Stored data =
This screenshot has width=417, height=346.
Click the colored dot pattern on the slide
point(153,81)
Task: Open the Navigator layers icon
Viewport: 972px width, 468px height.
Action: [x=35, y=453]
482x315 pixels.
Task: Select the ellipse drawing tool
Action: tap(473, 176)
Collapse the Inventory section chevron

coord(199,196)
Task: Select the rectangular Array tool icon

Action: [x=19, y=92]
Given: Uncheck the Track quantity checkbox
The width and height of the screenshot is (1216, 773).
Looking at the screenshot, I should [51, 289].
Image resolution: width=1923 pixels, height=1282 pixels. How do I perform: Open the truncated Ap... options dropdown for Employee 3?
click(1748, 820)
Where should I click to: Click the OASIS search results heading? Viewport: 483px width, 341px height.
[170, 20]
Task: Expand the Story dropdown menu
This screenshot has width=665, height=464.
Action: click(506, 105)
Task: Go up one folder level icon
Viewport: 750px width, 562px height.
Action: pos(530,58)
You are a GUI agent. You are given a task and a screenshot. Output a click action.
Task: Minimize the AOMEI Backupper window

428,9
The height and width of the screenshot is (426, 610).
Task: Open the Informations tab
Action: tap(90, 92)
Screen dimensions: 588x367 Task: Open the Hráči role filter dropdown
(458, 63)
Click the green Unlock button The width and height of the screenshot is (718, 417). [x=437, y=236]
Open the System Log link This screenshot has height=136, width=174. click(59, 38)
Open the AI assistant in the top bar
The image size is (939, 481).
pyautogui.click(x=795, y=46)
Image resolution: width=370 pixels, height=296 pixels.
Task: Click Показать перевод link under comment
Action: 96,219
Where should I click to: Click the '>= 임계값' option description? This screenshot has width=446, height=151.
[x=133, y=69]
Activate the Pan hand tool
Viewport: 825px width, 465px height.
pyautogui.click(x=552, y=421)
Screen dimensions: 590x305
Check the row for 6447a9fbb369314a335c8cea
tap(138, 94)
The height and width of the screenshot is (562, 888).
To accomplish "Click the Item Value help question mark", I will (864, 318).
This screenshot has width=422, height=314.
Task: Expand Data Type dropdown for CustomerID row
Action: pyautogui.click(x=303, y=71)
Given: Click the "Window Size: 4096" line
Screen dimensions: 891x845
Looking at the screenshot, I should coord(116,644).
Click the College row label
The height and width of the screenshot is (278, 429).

What you have to do =
Repeat the data in its entirety, word for word.

Output of the exercise =
This screenshot has width=417, height=346.
Click the colored dot pattern on the slide
point(153,81)
Task: Open the Navigator layers icon
Viewport: 972px width, 468px height.
Action: [x=35, y=453]
482x315 pixels.
Task: Select the ellipse drawing tool
Action: tap(473, 176)
Collapse the Inventory section chevron

coord(199,196)
Task: Select the rectangular Array tool icon

Action: [x=19, y=92]
Given: Uncheck the Track quantity checkbox
The width and height of the screenshot is (1216, 773).
Looking at the screenshot, I should [51, 289].
Image resolution: width=1923 pixels, height=1282 pixels. How do I perform: Open the truncated Ap... options dropdown for Employee 3?
click(1748, 820)
Where should I click to: Click the OASIS search results heading? Viewport: 483px width, 341px height.
[170, 20]
Task: Expand the Story dropdown menu
This screenshot has width=665, height=464.
Action: click(506, 105)
Task: Go up one folder level icon
Viewport: 750px width, 562px height.
Action: pos(530,58)
You are a GUI agent. You are given a task and a screenshot. Output a click action.
Task: Minimize the AOMEI Backupper window

428,9
The height and width of the screenshot is (426, 610).
Task: Open the Informations tab
Action: tap(90, 92)
Screen dimensions: 588x367 Task: Open the Hráči role filter dropdown
(458, 63)
Click the green Unlock button The width and height of the screenshot is (718, 417). [x=437, y=236]
Open the System Log link This screenshot has height=136, width=174. click(59, 38)
Open the AI assistant in the top bar
The image size is (939, 481).
pyautogui.click(x=795, y=46)
Image resolution: width=370 pixels, height=296 pixels.
Task: Click Показать перевод link under comment
Action: 96,219
Where should I click to: Click the '>= 임계값' option description? This screenshot has width=446, height=151.
[x=133, y=69]
Activate the Pan hand tool
Viewport: 825px width, 465px height.
pyautogui.click(x=552, y=421)
Screen dimensions: 590x305
Check the row for 6447a9fbb369314a335c8cea
tap(138, 94)
The height and width of the screenshot is (562, 888).
To accomplish "Click the Item Value help question mark", I will (864, 318).
This screenshot has width=422, height=314.
Task: Expand Data Type dropdown for CustomerID row
Action: pyautogui.click(x=303, y=71)
Given: Click the "Window Size: 4096" line
Screen dimensions: 891x845
Looking at the screenshot, I should coord(116,644).
Click the College row label
The height and width of the screenshot is (278, 429).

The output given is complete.